Small, header-only library for serializing arbitrary objects to and from raw bytes. Using C++26 static reflection for a serialization that just works, without any boilerplate code.
Important
This project makes use of C++26 static reflection. C++26 is still in the future, and regular compilers do not support static reflection yet. The library was developed using a fork of Clang that has experimental support for reflection. Once C++26 is finalized and compilers start to support it, this little library will be more useful in daily use. Until then, it is just a little toy project for showcasing the awesomeness of static reflection.
Consider a typical class with private members of different types, sub-objects and maybe one or two base classes that bring their own state:
class Vehicle : public Entity, TaskComponent
{
public:
// ...
private:
int m_typeID;
std::vector<std::string> m_labels;
std::unique_ptr<Engine> m_engine;
};Everything well scoped and nicely encapsulated. And everything is just fine, until you have to serialize this complex class, for example to send it across the network, or to take a snapshot and save it on disk. Now you have to somehow access and collect all that encapsulated state, and not only of that one class, but of all its base classes and sub-components.
This usually ends up with a lot of tedious, boilerplate code or weird accessors that enumerate all the different members.
With C++26 static reflection, this becomes much easier. You don't have to change anything about your class, you don't have to write any additional code, and the following snippet just works:
Vehicle vehicle = /*...*/
theg::serialization_vector_sink sink;
sink.write(vehicle);That's it. Using static reflection, the library traversed and accessed all members of the class, all of the base classes and their members, looped through every container and condensed all that state into a series of raw bytes. You can now do whatever you want with those bytes and eventually re-construct the original object.

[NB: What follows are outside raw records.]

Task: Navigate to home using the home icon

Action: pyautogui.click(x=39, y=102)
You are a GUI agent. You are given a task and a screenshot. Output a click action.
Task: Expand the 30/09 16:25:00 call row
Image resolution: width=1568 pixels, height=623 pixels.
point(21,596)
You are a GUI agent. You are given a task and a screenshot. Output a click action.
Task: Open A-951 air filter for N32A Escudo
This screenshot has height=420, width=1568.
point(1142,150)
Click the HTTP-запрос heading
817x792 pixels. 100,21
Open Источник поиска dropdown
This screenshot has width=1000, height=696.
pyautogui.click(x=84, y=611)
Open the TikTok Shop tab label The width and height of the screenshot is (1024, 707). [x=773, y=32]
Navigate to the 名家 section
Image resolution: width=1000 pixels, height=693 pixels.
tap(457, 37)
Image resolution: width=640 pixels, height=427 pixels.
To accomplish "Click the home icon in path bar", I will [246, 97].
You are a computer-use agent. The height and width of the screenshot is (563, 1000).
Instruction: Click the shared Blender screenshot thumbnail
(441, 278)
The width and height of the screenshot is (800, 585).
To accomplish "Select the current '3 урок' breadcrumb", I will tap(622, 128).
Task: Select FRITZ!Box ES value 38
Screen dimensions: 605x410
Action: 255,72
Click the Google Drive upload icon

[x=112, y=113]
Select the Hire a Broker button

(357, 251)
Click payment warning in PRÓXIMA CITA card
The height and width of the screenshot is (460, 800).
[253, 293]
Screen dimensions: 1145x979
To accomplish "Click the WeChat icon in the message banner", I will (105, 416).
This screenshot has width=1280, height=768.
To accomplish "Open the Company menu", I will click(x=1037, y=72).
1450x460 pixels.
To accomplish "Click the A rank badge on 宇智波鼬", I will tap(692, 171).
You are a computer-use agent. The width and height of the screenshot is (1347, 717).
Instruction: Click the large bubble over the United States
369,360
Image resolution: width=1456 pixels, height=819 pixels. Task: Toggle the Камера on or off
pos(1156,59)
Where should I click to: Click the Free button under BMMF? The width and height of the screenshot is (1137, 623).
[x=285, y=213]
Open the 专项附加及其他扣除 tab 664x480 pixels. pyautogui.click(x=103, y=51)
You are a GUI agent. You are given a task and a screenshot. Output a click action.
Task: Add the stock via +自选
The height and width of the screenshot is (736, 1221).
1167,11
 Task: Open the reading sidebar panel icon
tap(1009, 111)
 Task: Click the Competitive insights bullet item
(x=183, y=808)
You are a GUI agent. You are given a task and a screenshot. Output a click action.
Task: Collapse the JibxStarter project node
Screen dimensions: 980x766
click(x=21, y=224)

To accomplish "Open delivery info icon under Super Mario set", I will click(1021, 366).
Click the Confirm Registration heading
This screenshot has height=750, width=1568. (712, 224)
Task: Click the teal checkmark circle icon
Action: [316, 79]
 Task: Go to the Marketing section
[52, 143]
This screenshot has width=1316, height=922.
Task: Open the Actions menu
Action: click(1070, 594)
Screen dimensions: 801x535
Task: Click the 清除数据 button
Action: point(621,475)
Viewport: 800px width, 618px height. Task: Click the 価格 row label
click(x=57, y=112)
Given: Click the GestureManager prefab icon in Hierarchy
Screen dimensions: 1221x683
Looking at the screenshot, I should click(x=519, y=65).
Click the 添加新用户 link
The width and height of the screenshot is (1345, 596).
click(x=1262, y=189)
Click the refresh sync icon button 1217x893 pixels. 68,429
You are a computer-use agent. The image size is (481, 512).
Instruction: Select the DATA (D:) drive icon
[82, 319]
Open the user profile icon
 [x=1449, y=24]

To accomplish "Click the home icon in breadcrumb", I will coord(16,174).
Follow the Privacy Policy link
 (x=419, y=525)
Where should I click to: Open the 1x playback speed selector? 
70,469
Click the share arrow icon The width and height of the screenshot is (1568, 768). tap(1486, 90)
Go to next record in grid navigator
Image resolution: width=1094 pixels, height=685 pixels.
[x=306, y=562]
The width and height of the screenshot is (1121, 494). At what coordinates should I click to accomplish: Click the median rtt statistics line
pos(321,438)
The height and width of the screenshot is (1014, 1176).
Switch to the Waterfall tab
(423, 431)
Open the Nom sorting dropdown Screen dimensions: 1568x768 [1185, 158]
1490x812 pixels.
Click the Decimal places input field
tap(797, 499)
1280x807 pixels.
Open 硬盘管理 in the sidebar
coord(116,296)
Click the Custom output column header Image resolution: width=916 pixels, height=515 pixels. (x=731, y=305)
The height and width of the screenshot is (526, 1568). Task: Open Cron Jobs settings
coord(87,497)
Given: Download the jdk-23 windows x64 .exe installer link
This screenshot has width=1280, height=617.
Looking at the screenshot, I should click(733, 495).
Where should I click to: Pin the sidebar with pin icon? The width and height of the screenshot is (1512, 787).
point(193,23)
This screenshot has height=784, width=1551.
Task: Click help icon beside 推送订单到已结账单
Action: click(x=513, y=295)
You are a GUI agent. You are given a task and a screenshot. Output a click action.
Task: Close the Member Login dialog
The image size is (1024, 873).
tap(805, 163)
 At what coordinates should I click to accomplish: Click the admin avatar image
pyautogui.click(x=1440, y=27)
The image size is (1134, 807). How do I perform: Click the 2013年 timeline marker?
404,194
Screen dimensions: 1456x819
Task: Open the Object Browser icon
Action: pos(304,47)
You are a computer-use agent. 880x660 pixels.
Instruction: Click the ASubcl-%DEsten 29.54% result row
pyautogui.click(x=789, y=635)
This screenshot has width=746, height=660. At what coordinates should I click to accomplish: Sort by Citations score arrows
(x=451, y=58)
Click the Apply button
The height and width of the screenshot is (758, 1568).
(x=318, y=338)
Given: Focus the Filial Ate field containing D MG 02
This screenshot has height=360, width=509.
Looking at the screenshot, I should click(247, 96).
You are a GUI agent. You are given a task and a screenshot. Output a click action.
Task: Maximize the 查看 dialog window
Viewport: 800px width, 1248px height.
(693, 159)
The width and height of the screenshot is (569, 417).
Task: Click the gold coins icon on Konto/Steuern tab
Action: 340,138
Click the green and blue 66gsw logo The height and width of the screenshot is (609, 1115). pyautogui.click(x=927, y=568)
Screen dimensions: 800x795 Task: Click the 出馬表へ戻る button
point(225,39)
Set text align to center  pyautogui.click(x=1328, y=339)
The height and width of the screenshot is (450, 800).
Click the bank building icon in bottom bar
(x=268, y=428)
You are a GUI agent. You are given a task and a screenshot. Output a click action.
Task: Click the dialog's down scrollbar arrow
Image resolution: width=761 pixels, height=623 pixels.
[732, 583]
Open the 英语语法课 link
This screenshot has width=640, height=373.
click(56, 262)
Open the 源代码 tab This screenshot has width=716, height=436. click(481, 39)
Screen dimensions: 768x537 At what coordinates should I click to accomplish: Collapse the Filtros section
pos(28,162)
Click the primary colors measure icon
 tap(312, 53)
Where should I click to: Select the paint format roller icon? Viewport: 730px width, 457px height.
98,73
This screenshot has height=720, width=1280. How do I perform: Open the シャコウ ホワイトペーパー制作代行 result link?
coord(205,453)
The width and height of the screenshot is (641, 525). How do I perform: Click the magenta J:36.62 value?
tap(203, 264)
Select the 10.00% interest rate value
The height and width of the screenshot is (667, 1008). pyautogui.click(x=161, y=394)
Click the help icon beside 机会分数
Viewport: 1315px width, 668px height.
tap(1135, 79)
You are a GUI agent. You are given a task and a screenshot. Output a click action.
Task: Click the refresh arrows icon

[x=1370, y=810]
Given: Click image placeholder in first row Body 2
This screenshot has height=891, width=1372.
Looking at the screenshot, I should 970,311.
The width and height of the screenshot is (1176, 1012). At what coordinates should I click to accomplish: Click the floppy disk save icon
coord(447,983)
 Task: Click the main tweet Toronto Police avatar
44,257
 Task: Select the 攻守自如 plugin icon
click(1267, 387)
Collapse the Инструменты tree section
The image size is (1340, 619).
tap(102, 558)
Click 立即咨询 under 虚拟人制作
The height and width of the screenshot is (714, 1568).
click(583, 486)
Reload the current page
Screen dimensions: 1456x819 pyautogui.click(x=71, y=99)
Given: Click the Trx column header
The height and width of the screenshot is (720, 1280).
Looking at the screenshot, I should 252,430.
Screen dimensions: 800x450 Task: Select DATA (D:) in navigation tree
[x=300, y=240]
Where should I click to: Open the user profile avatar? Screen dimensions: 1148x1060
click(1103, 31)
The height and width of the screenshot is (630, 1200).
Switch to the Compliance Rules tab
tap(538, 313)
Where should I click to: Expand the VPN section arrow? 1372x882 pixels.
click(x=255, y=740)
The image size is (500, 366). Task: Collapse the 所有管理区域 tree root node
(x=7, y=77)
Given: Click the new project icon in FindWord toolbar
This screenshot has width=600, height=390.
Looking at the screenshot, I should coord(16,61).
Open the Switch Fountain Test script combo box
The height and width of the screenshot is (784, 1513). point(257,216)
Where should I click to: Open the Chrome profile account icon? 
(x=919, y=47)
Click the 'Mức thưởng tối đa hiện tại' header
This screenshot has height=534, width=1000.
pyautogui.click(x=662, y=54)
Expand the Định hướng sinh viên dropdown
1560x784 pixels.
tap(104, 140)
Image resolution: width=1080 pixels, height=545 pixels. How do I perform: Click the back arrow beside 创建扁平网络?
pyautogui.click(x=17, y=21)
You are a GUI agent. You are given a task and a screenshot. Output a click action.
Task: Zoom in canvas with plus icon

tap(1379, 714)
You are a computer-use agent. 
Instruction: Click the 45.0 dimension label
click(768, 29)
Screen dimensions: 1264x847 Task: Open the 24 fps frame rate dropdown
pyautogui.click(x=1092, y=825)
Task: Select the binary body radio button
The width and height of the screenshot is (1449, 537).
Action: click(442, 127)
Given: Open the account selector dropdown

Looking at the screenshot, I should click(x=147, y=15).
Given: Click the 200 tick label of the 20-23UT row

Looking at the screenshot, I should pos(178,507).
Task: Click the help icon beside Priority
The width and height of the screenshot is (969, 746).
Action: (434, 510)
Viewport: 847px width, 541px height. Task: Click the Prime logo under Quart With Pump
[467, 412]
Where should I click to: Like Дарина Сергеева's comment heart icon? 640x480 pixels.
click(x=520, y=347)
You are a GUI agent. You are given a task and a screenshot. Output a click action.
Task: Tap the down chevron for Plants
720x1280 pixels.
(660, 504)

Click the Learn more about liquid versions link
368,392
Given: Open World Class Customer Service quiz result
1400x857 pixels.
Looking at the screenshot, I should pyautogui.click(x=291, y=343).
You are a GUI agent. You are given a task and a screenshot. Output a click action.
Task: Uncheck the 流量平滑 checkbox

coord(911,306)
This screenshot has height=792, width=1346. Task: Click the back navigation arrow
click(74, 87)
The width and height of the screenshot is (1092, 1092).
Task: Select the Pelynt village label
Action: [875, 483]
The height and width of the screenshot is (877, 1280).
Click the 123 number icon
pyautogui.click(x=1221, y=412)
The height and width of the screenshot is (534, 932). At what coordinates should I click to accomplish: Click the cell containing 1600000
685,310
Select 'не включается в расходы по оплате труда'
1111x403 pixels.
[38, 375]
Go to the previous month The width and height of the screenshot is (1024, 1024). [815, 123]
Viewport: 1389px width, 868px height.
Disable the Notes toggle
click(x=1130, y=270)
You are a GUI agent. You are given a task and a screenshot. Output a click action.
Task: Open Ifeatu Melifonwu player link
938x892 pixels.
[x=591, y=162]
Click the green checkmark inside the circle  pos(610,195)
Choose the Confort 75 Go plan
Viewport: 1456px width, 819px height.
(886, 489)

std::vector<std::byte> bytes = sink.release();
// Send the bytes across the network, save it to disk, store it in memory,
// and then eventually:
theg::serialization_data_source source(bytes.data(), bytes.size());
auto vehicle = sink.read<Vehicle>();- Serializes and de-serializes arbitrary objects, without any boilerplate code
- Built-in support for all standard containers & Co (
std::string,std::map,std::variant, etc.) - Can be extended to support custom "primitives" (e.g., custom string types or containers)
- Can serialize and de-serialize members like handles or raw pointers by providing additional logic for resolving them
- Basic versioning to read older versions of classes / structures and to automatically convert them to the expected version
- Optimizes serialization by e.g. writing vectors of trivially serializable types in one single go (automatically detects trivial serializability of classes and structures)
For serializing objects, you need a serialization_sink and for de-serialization you need a serialization_source. The library provides two very basic sink/source implementations that use either a flat, in-memory storage of bytes (serialization_vector_sink / serialization_data_source) or read/write directly to a binary file (serialization_file_sink / serialization_file_source). You can implement your own sinks and sources by deriving from the base classes, for example to write directly to a network stream or a pipe.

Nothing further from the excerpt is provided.